Smith wrote an earlier book which confuses some Turbo Capitalists called The Theory of Moral Sentiments. If Smith was in favor of greed, how could he write so extensively on human empathy? Perhaps he was lying because it was in his self-interest? Turbo capitalists can understand that as a motivation.

What they cannot seem to understand is that Smith NEVER extolled selfishness as a virtue and would spin in his grave if he heard how his words have been twisted by the masters of mankind. Smith, like most of us, thought other people were like him self, guided by conscience and moral sentiments which would ultimately check destructive selfishness. (Note: Since we think others are like our selves, beware those who claim it is just “human nature” to lie, cheat, steal and kill.)

How could he say self-interest leads to the common good in one case and also say about human compassion: “hence it is, that to feel much for others and little for ourselves, that to restrain our selfish, and to indulge our benevolent affections, constitutes the perfection of human nature.”

However imperfectly humans have implemented the concept, it has consistently been held as an ideal, back to hunter-gatherer days. Smith acknowledged that humans tend to act in their own self-interest and this is not necessarily bad; it is a tool of survival. It can become bad, however, when other people are left out of the equation. Empathy would restrain selfishness, Smith believed.
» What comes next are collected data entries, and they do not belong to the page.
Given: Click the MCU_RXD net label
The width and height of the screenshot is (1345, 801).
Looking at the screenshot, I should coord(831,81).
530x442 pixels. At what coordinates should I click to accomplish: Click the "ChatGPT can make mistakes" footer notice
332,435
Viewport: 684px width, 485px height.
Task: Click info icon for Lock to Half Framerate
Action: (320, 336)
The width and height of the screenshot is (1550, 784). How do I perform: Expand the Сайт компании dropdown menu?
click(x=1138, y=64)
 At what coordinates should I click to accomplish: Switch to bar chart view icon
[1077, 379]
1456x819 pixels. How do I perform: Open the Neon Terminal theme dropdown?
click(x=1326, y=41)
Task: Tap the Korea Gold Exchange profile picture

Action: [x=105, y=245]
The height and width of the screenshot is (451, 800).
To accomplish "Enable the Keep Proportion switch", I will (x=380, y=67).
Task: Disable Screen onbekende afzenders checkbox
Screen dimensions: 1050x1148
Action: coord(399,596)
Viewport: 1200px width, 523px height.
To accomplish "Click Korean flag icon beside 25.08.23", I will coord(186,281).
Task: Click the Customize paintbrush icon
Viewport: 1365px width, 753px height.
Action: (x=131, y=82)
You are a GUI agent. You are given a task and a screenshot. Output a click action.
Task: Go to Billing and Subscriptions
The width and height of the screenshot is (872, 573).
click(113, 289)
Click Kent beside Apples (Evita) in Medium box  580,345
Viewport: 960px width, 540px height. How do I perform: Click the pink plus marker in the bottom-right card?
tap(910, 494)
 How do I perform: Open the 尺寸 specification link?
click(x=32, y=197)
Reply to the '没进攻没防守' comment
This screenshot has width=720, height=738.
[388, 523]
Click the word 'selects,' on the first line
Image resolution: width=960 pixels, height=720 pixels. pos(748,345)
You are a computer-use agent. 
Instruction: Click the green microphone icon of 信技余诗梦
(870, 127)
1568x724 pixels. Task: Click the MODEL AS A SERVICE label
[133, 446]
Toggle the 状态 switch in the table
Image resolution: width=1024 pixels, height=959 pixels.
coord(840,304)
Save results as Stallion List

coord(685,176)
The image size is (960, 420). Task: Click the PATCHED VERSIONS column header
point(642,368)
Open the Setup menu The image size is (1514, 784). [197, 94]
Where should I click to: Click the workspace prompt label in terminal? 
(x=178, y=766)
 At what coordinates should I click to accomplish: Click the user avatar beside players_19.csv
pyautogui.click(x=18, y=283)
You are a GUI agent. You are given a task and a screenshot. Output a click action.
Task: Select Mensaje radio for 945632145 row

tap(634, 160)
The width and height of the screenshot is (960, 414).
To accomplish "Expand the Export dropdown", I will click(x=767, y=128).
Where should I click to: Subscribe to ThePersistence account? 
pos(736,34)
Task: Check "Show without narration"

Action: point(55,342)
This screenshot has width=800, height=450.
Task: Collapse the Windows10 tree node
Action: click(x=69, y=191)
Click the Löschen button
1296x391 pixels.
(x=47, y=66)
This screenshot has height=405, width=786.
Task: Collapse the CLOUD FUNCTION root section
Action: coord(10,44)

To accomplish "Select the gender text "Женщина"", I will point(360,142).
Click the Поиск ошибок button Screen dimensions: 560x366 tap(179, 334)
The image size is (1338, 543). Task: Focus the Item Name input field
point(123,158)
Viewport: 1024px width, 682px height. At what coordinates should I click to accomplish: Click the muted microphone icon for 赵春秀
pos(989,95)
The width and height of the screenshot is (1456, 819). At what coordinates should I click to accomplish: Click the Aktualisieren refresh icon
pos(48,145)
In chapter one of The Theory of Moral Sentiments, Smith says, “How selfish soever man may be supposed, there are evidently some principles in his nature, which interest him in the fortune of others, and render their happiness necessary to him, though he derives nothing from it except the pleasure of seeing it.” In a way, it is in our own self-interest to desire the happiness of others, because it gives us pleasure.

Smith describes how human imagination allows us to participate in the sufferings of others by putting our selves in their place. How would I feel if my father died? Or my child was suffering from a disease? In this way humans have the hard-wiring to feel compassion for others and to desire to relieve the sufferings of others, as well as to enjoy their good fortune. In Smith’s view, all humans possess this quality from birth, they cannot escape it even if they wanted to. Furthermore, they don’t want to, because it is the source of much of the richness human life.

Smith thought that greedy people would see that is not in their self-interest to be greedy, since they would lose out on the benefits of participating with others socially; the pleasure of being fully human. Contrary to claiming that a pitiless pursuit of profits was laudable, Smith said, “how disagreeable does he appear to be, whose hard and obdurate heart feels for himself only, but is altogether insensible to the happiness or misery of others!”

Smith’s optimistic view of humanity-that empathy would naturally restrain greed, may not have always been borne out through history. The Greedy have misquoted Smith; they have even misquoted Jesus in their fruitless search for the moral high ground.

Free Marketeers and Turbo capitalists>Ayn Rand is your spokesperson. At least be honest enough to stick with her toxic philosophy.